* [TASK DESCRIPTION] Look through the data below, and copy each line that carries the word "plus".

* [AVAILABLE DATA]
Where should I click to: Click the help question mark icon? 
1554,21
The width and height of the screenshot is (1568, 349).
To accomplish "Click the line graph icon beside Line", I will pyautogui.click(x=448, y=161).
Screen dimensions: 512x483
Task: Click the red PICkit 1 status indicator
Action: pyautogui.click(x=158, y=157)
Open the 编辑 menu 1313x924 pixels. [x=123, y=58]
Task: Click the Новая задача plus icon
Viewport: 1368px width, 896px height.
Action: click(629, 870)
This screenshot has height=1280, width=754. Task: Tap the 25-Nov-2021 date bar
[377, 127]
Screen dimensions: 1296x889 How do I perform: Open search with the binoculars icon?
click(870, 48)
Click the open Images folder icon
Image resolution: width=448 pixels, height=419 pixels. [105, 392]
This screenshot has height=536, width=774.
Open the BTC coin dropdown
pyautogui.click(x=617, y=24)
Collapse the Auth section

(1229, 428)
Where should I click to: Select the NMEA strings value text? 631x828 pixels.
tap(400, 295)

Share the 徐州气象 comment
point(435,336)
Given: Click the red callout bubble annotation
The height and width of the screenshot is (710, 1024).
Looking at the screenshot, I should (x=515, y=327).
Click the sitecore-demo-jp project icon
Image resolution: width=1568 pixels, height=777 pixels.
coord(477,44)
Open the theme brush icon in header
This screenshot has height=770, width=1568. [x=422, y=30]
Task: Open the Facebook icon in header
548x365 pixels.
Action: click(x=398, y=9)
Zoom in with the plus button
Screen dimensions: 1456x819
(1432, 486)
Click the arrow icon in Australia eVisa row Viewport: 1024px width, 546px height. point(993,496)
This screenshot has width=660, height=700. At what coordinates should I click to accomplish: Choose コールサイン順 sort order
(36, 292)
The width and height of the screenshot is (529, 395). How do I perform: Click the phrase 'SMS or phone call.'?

* [EXERCISE ANSWER]
Task: Click the Новая задача plus icon
Zoom in with the plus button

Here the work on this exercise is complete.